Going Subtle With Zed Predictions

Posted on The Distress Signal | web-development

People love to hate on generative AI, especially when it shows up where it wasn’t before. Something like 60% of global venture capital is invested in AI—yes, AI Enshitification is real. So there’s a lot of smoke there, but there’s some fire. People who use text editors for writing code are right in the middle of that fire. This is fine.

When Zed first annonced their ‘open source’ edit predictions—they call it ‘Zeta’—I was cautiously optimistic.
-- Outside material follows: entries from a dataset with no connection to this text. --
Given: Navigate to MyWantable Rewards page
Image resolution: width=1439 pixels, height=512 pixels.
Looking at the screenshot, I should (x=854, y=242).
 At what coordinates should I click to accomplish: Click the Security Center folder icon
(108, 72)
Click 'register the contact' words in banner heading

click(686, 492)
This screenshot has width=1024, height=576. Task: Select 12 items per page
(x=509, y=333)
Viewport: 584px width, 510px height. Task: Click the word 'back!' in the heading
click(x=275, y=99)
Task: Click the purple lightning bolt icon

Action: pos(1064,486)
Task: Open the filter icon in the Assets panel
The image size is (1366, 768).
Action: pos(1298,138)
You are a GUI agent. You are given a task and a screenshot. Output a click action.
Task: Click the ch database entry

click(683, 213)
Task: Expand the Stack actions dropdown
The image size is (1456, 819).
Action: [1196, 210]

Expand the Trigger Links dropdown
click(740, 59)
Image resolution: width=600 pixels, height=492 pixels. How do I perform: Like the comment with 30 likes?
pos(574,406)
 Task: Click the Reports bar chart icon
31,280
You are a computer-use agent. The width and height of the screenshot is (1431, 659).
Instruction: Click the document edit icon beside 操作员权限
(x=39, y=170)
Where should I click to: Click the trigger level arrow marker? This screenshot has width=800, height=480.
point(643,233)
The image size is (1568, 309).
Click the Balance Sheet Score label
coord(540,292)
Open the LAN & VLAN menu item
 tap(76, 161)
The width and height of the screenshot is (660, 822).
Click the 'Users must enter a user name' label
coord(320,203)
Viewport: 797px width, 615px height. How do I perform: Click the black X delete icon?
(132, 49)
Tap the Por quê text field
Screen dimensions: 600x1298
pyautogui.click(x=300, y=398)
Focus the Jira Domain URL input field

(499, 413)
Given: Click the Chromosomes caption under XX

I don’t suffer from the AI Derrangement Syndrome a lot of my colleageus are aflicted with.

  • I used Emmet abbreviations to expand monotonous HTML boilerplate back when I was using TextMate
  • I had my own hand-rolled library of ‘code-completion ready’ snippets back when I was using Sublime Text
  • I used language server supplied code-completions (Intellisense®) back when I was using VSCode
  • I used Copilot when it first came out—it got better
  • These edit predictions in Zed are just the natural evolution of this same pattern that’s been around for a long while already

The truth is, when I switched to Zed I’d entirely gotten out of the habit of using generative AI inline. Not to go too far in the weeds, but I’ve got Zed’s Assistant Panel docked to the right—so jumping (HYPR+N) there and relying on slash commands is the way. ReAl QUicK: slash commands let you do things like /tab to add the active tab as context, or /diagnostics to add current errors reported by the language server as context, or /fetch to grab documentation to use as context, you get the idea. It’s pretty nice, I use one of the Claude’s over there, FWIW.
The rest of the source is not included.